Hi Leute, ich bin auf der Suche nach eine Motocross Strecke/Verein in Nürnberg. Kennt ihr da einen? Ich weiß, dass das hier ein Fahrrad Forum is, aber ihr kennt euch ja auch ziemlich gut aus.
Thx


----------



## showman (13. November 2005)

Es gibt den AMC Zirndorf. Die haben eine Strecke in Bronn am Berg (nähe Zirndorf).
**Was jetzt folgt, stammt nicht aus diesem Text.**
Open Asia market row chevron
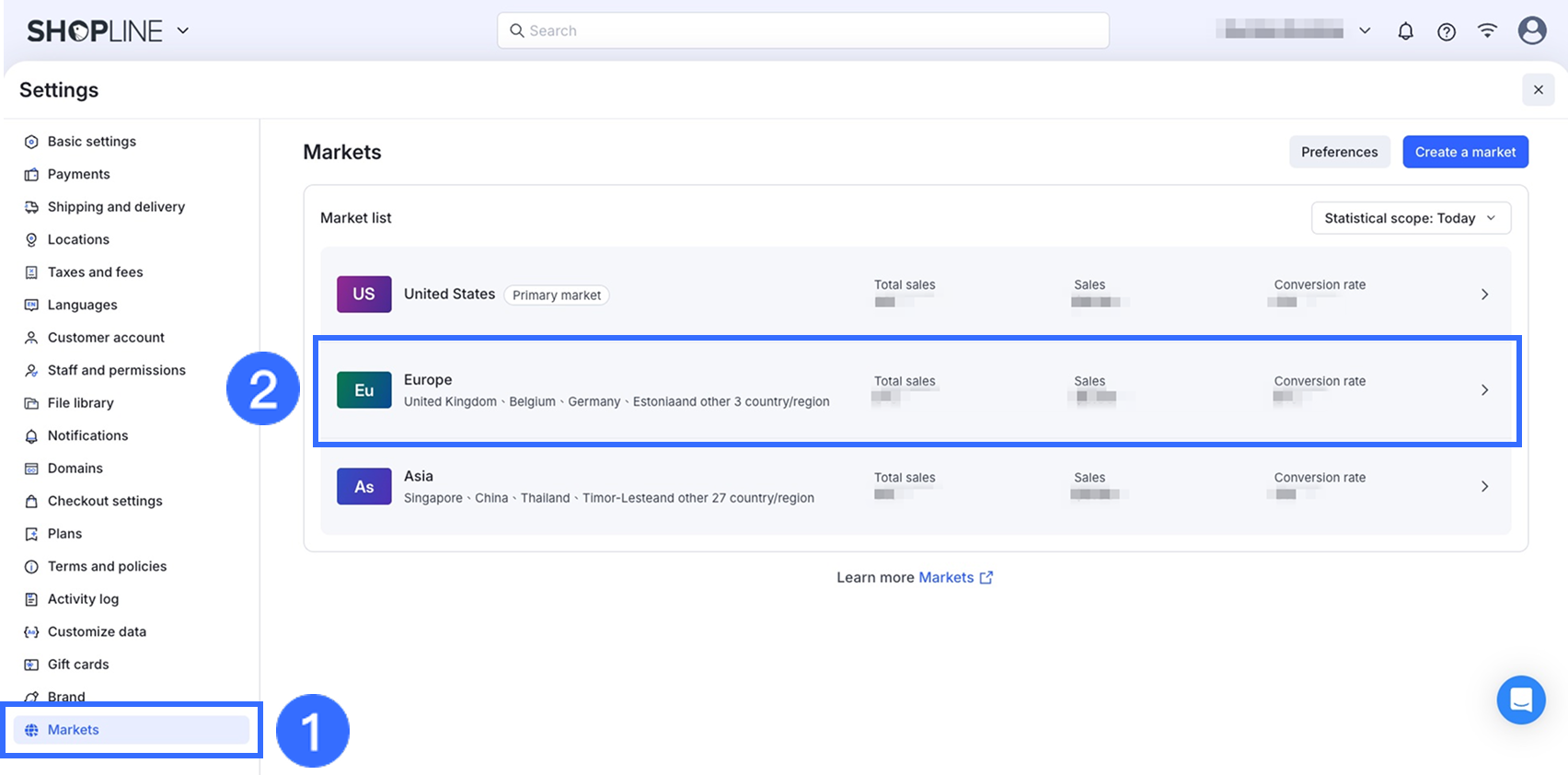The image size is (1568, 775). click(x=1484, y=487)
Infos gibts hier 

Gruß Showman


----------



## MTB-News.de




----------



## DC. (13. November 2005)

schau mal in einem off road forum, da wirste bestimmt was finden. z.B. www.offroadforen.de


----------



## Meiki (13. November 2005)

in Mühlhausen gibts auch ne Strecke mit Verein(ist in der Nähe von Erlangen-Höchstadt)


----------



## reo-fahrer (13. November 2005)

showman schrieb:
			
		

> Es gibt den AMC Zirndorf. Die haben eine Strecke in Bronn am Berg (nähe Zirndorf). Infos gibts hier
> 
> Gruß Showman




Bronnamberg bitte. Dann findet man es auch auf Karten   
Und wie ich seit kurzem weiß (und es mir auch schon selber angeschaut habe) gibts da nicht nur das Moped-Gelände, sondern auch was für uns   

MfG
Stefan


----------



## MasterChris (14. November 2005)

reo-fahrer schrieb:
			
		

> ...
> Und wie ich seit kurzem weiß (und es mir auch schon selber angeschaut habe) gibts da nicht nur das Moped-Gelände, sondern auch was für uns



was heist da gibt es auch was für uns  
bitte genaue details   weil du hast mich jetzt ziemlich neugierig gemacht


----------